KAFKA-6530: Use actual first offset of message set when rolling log segment #4660

dhruvilshah3 · 2018-03-07T23:55:35Z

Use the exact first offset of message set when rolling log segment. This is possible to do for message format V2 and beyond without any performance penalty, because we have the first offset stored in the header. This augments the fix made in KAFKA-4451 to avoid using the heuristic for V2 and beyond messages.

Added unit tests to simulate cases where segment needs to roll because of overflow in index offsets. Verified that the new segment created in these cases uses the first offset, instead of the heuristic in use previously.

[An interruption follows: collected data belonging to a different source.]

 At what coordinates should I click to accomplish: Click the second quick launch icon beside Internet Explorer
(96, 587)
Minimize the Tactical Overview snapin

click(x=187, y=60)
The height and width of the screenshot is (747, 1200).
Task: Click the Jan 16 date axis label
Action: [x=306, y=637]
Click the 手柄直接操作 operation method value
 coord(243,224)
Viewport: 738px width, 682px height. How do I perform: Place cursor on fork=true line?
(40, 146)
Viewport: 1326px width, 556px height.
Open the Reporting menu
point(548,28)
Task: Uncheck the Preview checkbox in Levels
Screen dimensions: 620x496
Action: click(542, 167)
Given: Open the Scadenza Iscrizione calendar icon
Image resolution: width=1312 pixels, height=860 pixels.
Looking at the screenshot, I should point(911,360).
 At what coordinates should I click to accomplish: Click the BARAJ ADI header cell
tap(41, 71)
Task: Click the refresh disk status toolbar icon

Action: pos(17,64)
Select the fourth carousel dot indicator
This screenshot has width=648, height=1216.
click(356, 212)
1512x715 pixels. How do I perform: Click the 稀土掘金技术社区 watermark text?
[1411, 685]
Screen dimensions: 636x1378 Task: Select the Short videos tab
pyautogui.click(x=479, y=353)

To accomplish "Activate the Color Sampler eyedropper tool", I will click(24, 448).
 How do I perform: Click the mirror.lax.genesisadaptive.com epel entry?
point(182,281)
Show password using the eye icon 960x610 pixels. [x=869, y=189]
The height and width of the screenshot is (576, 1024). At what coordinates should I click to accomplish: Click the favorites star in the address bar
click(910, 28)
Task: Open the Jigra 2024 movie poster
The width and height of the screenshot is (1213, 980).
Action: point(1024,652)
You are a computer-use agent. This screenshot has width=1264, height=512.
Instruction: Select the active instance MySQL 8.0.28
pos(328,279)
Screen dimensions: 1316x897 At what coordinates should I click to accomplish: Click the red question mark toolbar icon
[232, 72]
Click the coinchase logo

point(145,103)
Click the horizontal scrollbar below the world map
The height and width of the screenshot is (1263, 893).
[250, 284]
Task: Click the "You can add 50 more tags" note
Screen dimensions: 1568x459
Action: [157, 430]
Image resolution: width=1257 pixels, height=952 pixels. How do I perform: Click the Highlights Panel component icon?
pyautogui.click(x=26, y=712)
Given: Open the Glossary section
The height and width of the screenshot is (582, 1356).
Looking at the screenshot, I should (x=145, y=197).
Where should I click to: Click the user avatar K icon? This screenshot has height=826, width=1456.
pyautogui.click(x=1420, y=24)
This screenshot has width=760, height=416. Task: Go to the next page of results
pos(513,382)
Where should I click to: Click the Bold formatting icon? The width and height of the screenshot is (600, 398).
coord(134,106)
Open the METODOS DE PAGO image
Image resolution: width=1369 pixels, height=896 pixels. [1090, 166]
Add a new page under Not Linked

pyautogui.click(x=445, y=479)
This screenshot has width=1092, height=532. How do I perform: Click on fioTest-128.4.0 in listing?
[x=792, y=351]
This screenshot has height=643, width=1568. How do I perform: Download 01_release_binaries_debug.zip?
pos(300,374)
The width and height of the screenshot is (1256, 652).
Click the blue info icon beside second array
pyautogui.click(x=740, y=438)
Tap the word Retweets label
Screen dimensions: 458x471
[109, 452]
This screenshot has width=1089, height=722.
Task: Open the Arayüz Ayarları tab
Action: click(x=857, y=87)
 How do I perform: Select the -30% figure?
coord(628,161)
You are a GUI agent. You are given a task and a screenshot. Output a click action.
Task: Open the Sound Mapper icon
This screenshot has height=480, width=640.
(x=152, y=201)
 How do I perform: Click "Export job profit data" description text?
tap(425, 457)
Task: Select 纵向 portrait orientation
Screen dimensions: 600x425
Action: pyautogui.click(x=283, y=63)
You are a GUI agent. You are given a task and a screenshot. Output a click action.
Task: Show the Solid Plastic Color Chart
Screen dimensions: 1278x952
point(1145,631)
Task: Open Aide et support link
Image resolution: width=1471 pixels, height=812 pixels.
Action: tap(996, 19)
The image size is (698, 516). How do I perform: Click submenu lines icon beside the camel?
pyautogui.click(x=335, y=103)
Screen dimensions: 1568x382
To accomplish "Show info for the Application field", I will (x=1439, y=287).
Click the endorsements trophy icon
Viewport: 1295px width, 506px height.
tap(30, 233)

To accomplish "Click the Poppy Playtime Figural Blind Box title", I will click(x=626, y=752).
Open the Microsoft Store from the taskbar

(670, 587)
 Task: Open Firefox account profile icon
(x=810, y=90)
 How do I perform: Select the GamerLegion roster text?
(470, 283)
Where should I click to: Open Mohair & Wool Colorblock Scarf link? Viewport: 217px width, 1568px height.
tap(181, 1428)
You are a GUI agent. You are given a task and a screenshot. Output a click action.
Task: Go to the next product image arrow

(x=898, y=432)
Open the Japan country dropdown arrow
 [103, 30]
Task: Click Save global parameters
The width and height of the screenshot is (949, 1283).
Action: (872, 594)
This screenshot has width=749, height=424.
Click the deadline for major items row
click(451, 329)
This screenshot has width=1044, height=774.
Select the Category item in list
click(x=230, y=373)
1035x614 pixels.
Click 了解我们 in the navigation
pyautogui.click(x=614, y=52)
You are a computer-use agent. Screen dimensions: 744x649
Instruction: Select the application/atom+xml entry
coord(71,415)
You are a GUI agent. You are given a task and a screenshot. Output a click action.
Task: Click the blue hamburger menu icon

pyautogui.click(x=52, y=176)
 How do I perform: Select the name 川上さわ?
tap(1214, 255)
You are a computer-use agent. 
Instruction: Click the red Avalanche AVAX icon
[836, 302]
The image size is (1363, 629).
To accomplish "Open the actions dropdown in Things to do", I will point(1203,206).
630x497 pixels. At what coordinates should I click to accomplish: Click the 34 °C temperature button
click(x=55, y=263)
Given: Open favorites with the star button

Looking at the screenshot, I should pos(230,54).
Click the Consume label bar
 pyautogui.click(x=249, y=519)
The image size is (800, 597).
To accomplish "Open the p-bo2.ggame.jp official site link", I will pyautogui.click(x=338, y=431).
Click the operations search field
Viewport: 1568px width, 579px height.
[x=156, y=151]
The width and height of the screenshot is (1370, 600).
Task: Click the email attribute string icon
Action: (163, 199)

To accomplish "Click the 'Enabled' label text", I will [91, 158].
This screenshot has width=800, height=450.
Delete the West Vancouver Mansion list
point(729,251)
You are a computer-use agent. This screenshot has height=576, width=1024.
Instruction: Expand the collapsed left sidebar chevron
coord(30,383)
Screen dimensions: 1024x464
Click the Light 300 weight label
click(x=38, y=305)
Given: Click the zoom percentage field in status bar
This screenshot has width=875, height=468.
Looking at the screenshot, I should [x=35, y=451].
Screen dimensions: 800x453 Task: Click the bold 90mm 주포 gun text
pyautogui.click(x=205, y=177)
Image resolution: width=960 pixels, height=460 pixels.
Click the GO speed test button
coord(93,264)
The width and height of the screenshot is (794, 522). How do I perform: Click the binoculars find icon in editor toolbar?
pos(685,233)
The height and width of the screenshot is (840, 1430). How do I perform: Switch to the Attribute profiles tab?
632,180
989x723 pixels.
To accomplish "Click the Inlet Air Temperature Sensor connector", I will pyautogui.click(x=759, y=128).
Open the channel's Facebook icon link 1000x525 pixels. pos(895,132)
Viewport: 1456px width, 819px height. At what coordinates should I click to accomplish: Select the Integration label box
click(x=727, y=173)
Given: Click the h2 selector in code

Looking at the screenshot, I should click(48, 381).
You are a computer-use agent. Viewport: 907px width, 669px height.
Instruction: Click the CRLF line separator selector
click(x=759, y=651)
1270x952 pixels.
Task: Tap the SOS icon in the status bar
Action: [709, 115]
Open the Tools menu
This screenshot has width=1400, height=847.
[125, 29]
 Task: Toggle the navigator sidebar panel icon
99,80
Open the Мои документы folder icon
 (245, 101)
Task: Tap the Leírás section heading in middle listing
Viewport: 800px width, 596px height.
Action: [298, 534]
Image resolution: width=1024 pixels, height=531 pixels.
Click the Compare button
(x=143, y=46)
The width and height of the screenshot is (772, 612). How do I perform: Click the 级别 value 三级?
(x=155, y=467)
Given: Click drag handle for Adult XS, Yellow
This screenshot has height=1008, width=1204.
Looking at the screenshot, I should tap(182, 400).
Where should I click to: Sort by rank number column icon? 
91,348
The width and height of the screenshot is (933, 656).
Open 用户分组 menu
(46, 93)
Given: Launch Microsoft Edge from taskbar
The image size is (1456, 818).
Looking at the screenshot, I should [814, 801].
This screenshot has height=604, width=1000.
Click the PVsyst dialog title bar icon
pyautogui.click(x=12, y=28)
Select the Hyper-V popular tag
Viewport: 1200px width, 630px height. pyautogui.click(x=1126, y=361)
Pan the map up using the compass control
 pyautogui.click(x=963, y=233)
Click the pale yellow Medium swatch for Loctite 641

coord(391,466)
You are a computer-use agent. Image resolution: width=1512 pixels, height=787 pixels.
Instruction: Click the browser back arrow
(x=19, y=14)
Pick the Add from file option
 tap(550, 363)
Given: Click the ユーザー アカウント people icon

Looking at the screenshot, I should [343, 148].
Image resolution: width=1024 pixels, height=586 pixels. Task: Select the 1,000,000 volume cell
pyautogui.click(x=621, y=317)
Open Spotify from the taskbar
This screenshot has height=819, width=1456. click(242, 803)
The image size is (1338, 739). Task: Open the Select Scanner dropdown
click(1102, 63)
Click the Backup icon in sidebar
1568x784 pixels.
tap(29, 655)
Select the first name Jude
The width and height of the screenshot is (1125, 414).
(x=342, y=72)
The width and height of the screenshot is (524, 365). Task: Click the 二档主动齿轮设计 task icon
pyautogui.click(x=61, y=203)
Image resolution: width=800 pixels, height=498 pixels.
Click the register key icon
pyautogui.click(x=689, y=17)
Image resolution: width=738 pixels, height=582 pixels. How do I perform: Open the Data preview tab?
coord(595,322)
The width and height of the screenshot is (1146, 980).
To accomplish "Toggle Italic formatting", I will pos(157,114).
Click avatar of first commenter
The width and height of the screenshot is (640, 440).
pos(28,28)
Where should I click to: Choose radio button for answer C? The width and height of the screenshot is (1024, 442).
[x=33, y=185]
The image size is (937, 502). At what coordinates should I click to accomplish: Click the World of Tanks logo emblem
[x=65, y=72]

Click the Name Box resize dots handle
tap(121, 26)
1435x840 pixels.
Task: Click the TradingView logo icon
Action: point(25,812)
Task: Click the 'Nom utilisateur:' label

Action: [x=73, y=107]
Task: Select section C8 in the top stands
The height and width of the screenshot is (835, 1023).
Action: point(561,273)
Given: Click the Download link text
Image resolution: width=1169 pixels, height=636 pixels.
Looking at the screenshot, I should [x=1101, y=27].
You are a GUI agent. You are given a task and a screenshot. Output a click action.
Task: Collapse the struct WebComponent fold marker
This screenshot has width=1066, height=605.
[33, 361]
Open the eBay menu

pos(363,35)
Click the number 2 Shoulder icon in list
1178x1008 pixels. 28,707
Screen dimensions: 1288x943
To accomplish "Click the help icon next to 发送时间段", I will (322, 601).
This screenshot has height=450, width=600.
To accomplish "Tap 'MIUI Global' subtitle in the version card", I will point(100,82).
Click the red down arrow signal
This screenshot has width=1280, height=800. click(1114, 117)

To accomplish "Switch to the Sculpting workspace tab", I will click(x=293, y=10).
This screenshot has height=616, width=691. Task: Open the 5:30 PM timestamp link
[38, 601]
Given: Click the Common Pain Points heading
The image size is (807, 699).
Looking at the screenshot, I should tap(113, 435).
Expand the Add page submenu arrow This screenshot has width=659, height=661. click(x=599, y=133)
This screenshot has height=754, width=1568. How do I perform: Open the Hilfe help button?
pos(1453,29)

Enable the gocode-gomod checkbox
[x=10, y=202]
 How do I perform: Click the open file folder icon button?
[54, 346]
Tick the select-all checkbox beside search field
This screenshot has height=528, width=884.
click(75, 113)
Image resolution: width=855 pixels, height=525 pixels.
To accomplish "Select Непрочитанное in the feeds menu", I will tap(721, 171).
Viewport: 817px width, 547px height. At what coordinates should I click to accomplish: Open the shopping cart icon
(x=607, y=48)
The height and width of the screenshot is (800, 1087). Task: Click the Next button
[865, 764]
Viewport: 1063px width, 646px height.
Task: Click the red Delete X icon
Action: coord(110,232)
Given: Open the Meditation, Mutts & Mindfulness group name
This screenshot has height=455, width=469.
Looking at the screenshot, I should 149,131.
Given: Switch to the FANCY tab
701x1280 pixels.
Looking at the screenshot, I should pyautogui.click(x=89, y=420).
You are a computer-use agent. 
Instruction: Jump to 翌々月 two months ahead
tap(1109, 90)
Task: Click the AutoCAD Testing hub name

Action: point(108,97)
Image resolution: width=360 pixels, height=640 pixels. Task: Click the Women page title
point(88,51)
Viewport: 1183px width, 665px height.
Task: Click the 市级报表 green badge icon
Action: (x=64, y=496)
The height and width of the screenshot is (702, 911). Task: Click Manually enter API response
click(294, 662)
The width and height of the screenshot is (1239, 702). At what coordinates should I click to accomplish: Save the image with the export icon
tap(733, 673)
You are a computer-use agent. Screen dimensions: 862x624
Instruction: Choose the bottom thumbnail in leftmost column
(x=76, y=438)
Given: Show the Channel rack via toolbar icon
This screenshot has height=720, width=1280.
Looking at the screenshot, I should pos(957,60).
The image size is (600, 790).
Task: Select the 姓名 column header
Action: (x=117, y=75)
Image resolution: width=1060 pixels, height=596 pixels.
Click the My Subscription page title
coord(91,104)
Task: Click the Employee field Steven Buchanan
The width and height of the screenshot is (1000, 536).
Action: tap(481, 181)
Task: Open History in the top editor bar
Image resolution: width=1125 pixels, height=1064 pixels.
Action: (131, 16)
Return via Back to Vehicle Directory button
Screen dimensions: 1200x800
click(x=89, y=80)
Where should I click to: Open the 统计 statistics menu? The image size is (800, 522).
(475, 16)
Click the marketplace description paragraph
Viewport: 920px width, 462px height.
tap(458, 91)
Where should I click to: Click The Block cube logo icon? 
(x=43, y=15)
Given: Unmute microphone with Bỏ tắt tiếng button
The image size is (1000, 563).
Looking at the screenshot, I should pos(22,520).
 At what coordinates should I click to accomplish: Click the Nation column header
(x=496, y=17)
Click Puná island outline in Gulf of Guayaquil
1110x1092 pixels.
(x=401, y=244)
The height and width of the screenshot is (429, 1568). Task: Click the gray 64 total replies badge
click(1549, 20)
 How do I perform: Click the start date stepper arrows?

Committer Checklist (excluded from commit message)

Verify design and implementation
Verify test coverage and CI build status
Verify documentation (including upgrade notes)

hachikuji

Thanks for the patch! Left a couple comments.

hachikuji · 2018-03-08T06:07:41Z

core/src/main/scala/kafka/log/Log.scala

@@ -83,7 +84,8 @@ case class LogAppendInfo(var firstOffset: Long,
                         targetCodec: CompressionCodec,
                         shallowCount: Int,
                         validBytes: Int,
-                         offsetsMonotonic: Boolean)
+                         offsetsMonotonic: Boolean,
+                         hasAccurateFirstOffset: Boolean)


I think this is reasonable, but it feels a bit odd to have one parameter indicating whether or not we can trust another parameter, right? The fact that we abuse firstOffset in the first place is a big source of confusion in the code, so I'm wondering if it would be better to replace it with an Option to clearly express the fact that we may or may not have it. Then in places where we need to use an offset, we can write firstOffset.getOrElse(lastOffset), which is more explicit and less likely to cause confusion.

It may even be useful to have separate objects, LeaderLogAppendInfo which is guaranteed to have the first offset, and ReplicaLogAppendInfo, which may or may not have it.

hachikuji · 2018-03-08T06:15:38Z

core/src/main/scala/kafka/log/Log.scala

+        if (batch.magic >= RecordBatch.MAGIC_VALUE_V2) {
+          firstOffset = batch.baseOffset
+          hasAccurateFirstOffset = true
+        } else {


If the magic is v1 and below, then whether or not we have an accurate first offset depends on whether this is a leader append or a replica append. For a leader append, we have the first offset because we are the one who assigns it. This logic happens in Log.append after we have validated the data.

hachikuji

Thanks for the updates. Left a few more comments.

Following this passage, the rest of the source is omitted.